The theme is well executed. The way the imagery is created, the beach related words being used to describe feelings and actions, the template of the back-and-forth between present and past... It was beautiful to read. However, the world-building only seemed to go as far as the island. The scenes in the Otherworld felt like they were a movie montage and only being thought as they were written.

The characters are interesting enough, having defining qualities and a very characteristic way of speaking and thinking. They feel alive, but not enough for me to care about them. The only character I could actually care about was Jack, and by the end of the book I didn't like even him anymore.


The romance feels rushed and forced, with a lot of telling instead of showing. Orca loves Adam for no reason way too quickly, and throughout the whole book I keep trying to understand why. I lost it when I read a passage from a few days after she met Adam in which she says she had never loved anyone as much as her father until she met Adam. That's not how love works at all.

I was constantly angry at the black-and-whiteness of the thinking, with Jack reproving Lawrence's actions and Adam embracing them when it obviously should be a middle ground. You can understand someone's reasoning without agreeing with them. Orca could still love her father and follow her own wishes. It was wrong of him to hide the truth about her mother, it was wrong of him to keep her in the lighthouse when she wanted to meet other places. Orca shouldn't feel any guilt at all for chasing after what she wanted and she had the right to be angry at her dad. She could be angry and do things putting herself first but also still love him and want to keep living in the island with him. It's not all or nothing and I hate how the ending of the book makes it seem like Orca was in the wrong for not complying with her dad's wishes when she obviously wasn't.

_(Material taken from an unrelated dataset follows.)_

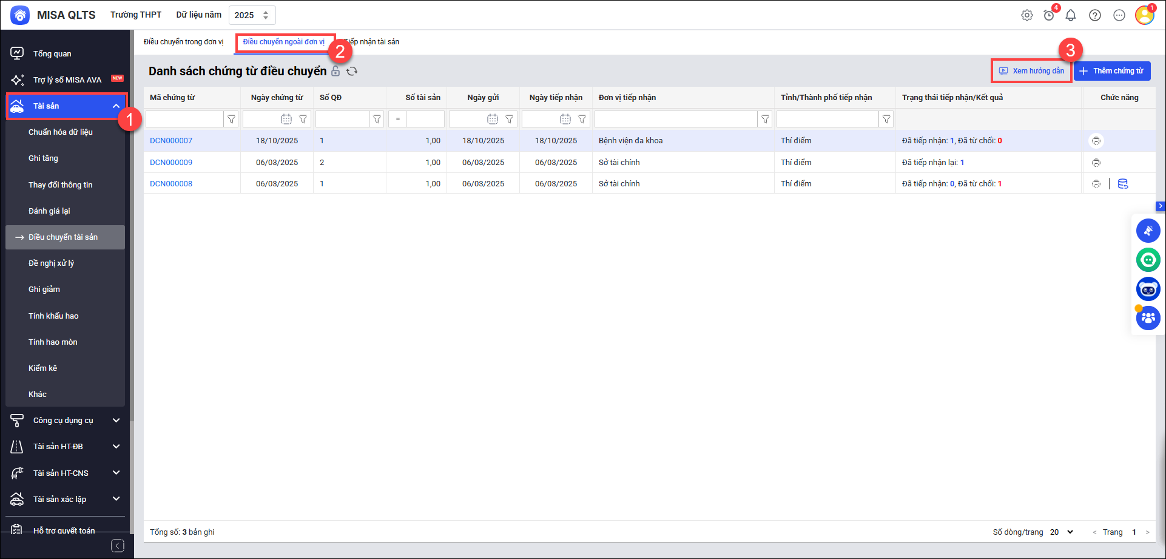Open voucher link DCN000009
Viewport: 1166px width, 559px height.
171,163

Jack was a great character at the beginning, making me laugh out loud and want to keep reading only to see more of him. He was ruined for me when he started being controlling and when he literally thought the sentence "She's not like other girls". I can't take a character — or a book — seriously when this phrase is used unironically.

Adam was bland and felt like every guy I went to high school with who thought he was deep for reading philosophy books and playing the guitar. Every time I saw his name under a chapter, I groaned a little bit. His thoughts were boring and his actions even more. He brought nothing to the table and I still don't understand why he was the chosen brother when Jack had so much more going on for him. He shouldn't have been a love interest at all, unless the intent was to convey a message at the end, which it clearly was not.

Is 2023, we should know better than to romanticize age gap romances like this. Orca had barely turned 18 while Adam was 28. The human brain is developing until 25 years old. Before then we're way more prone to make impulsive decisions and that's why is predatory in a way for an older adult to pursue a teenager, even when they're technically legal. Not only that, but Jack, who's the same age as Orca, says he sees Adam as a father figure multiple times, explains how he is a mentor to him in almost every aspect and go as far as to say he felt like Adam was a grown up his entire life, which makes sense considering Adam was already 10 when Jack was born.

The way both Jack and Adam keep describing Orca as pure, naive, and innocent should say it all. Adam even says he "loves her even more" after she does something that he thinks shows her innocence. I felt constantly grossed out by this almost 30 year old man talking about the pureness of the barely 18 year old girl he was pursuing. Adam himself keeps saying he's too old for her but still dates her regardless of that. His self-awareness doesn't make it any better, if anything it only makes it worse. He's aware that what he's doing is wrong but he still goes and does it anyway.

As a girl who was 18 and a month when I started dating a soon to be 24 year old, I know by experience the kind of power dynamic these age gaps hold. And ours wasn't even as big as theirs. And I haven't lived in a secluded island my entire life to aggravate it even more. It's just not okay.


I am very disappointed because one of the things I loved about 100 Days of Sunlight, Abbie Emmons' debut novel, was the fact that it was age appropriate. I even said on my review of that book that it was the bare minimum but it was still great to see, since it is uncommon to see in romance novels.